The release of 2008′s Disgorge Mexico, their second release since signing with respected metal label Relapse Records (Mastodon, Unsane, Death), propelled them to a more mainstream audience, garnering them the cover story in the August 2008 issue of Exclaim! Magazine, Canada’s largest read independent music magazine. Relentless touring have earned Fuck The Facts an entire music media’s respect and attention, to compliment a constantly growing underground legion of metal fans.
Discontent to sit on their laurels, Fuck The Facts released a follow-up untitled EP (since nicknamed the Unnamed EP) last year as well as a live DVD to act as a visual companion for Disgorge Mexico. With their follow-up, entitled Die Miserable, almost upon is, Fuck The Facts is doing a quick tour to pay their own musical homage to their first 10 years as a band and retouch on some sound clips of history that they may never play on stage again.
Fuck The Fact’s founder Topon Das talked to The Windsor Zene’s Jamie Greer about the progress of Die Miserable, what it means to be hitting Windsor on this tour, and a whole lot more, in anticipation of Fuck The Facts return to the Coach & Horses.
Jamie Greer: I suppose first questions first – how’s the progress on Die Miserable and how close are we to having it out?
Topon Das: Definitely won’t be available in Windsor. We’re still in the mixing process now and I’m realistically thinking it’ll be out in the summer. Once the mix is done, we still need to get it mastered and then there’s just a long wait from when it’s completed to when it gets released, so that it can fit into the labels release schedule and they can promote it properly.
Disgorge Mexico really seemed to have vaulted you guys (and gal) to a new level of public awareness. What do you think you can attribute to your loyal (and growing) following?
Maybe because it was our 2nd album out on Relapse or something, but the press, especially in Canada, really gave us a good push when the album was coming out and the response that we got from it also seemed very positive for the most part. We work pretty hard on everything we do in the band and everything from booking to any sort of management is done within the band, so it’s nice to see that people are paying attention. But that being said, we’ve been around for 10 years and when we can get 50 people out to a show, that’s still considered a good night. We probably look more successful in the media than we actually are.
You’ve come a long way from your early “noise” records like Vagina Dancer and Discoing the Dead. Was this musical journey a planned route or did it just kind of dictate itself?
It was planned in the way that I wanted it to dictate itself. The main idea of Fuck The Facts was that it would keep evolving and changing over time. With new musicians adding new ideas and as we all change over the years. I never want us to feel like we have to limit ourselves. We just write music that we like and that we’re stoked on. Obviously, it’s not a receipt for success, but it’s the only way I could keep playing music without getting bored.
Now that a heavier underground band like Fucked Up as won a major award like the Polaris, do you think this gives heavier music more mainstream credit? Does it really matter?

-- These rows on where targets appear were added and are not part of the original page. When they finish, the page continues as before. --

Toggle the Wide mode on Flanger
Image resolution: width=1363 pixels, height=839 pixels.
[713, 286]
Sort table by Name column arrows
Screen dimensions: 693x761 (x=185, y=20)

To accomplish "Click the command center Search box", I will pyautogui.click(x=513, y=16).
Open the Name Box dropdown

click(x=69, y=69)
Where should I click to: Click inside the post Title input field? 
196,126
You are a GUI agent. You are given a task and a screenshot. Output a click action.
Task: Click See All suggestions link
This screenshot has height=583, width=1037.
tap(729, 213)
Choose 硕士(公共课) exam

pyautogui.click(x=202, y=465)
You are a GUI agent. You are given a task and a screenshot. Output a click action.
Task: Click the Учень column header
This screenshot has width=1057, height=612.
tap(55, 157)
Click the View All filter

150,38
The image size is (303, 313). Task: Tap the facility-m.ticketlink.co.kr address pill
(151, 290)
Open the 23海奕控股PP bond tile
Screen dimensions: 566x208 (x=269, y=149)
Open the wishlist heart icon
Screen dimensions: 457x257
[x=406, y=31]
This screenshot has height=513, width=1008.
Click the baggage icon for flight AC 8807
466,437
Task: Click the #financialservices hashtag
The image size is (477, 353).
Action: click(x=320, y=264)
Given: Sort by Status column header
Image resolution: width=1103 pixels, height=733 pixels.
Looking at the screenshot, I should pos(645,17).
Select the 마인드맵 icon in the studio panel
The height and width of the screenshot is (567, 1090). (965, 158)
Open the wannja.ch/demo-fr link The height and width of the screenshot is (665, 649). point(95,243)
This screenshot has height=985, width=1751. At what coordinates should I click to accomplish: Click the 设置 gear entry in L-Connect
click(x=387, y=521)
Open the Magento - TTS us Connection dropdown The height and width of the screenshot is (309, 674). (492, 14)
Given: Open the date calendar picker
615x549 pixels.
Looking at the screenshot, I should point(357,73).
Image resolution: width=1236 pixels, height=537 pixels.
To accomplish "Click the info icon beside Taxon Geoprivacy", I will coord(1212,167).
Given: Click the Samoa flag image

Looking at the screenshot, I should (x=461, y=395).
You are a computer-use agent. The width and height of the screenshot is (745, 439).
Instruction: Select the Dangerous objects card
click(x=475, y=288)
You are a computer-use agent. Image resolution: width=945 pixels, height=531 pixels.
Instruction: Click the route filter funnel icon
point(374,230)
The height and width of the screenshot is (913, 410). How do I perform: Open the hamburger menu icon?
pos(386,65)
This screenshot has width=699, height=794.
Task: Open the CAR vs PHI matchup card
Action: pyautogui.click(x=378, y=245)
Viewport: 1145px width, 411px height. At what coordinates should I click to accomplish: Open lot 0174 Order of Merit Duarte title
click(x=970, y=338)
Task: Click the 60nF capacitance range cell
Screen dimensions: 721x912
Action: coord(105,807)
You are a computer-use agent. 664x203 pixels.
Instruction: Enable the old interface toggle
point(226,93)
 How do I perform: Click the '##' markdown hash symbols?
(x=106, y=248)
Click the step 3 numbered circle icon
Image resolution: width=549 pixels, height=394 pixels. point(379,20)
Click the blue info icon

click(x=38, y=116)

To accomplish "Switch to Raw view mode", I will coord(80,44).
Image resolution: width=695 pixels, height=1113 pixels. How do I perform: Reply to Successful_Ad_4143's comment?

It’s nice when people say they like your music and it’s probably nice when you get an award for something, but I wouldn’t know. I’m not really concerned with mainstream credit, so I don’t really pay attention to those things.
Speaking of Fucked Up, only a few bands, such as you two and Holy Fuck, have gotten considerable mainstream press despite having one of the “Seven Words” in your name. Was the expletive intended to create controversy or was it something else entirely?
I wasn’t trying to create controversy or anything like that, I just saw it on a Naked City album and I liked it. Back when we started, it seemed like a lot bigger deal to have ‘fuck’ in your name, but like you said, recently there’s been a few ‘fuck’ bands that have come up and been successful despite that obstacle.
How did the writing for Die Miserable differ from Disgorge Mexico?
Most of Disgorge Mexico was written with just our drummer Vil and I jamming out ideas and putting songs together that way. I wrote most of the music on that album, and he would put the drums to it and help arrange it all. This time around our new bassist really got involved in the writing and Vil (who actually first joined the band as a guitarist) also stepped up his writing. So the writing on Die Miserable is really split evenly between the three of us this time around. As usual, Mel handles almost all the lyrics with a little bit of help from me.
You recently released your first full on DVD for Disgorge Mexico. Why the decision to put out a DVD now?
I had the idea for the DVD when we were recording the album, it just took a really long time to get it all together. Two years after the album release to be exact. There’s a movie part created by David Hall of Handshake inc., which is basically just a visual for the entire album and there’s a live part where we played the whole album from start to finish at our hometown CD release show, which was shot and edited by Nictophobia films. Both guys did an amazing job, so I think it was worth the wait.
If someone reading this right now hasn’t heard Fuck the Facts yet, what album would you suggest be the perfect kick off point?
They should probably check out the first side of our Unnamed EP, our split with Leng Tch’e or our album Disgorge Mexico.
You guys have played far bigger venues in other cities. what keeps bringing you back to Windsor?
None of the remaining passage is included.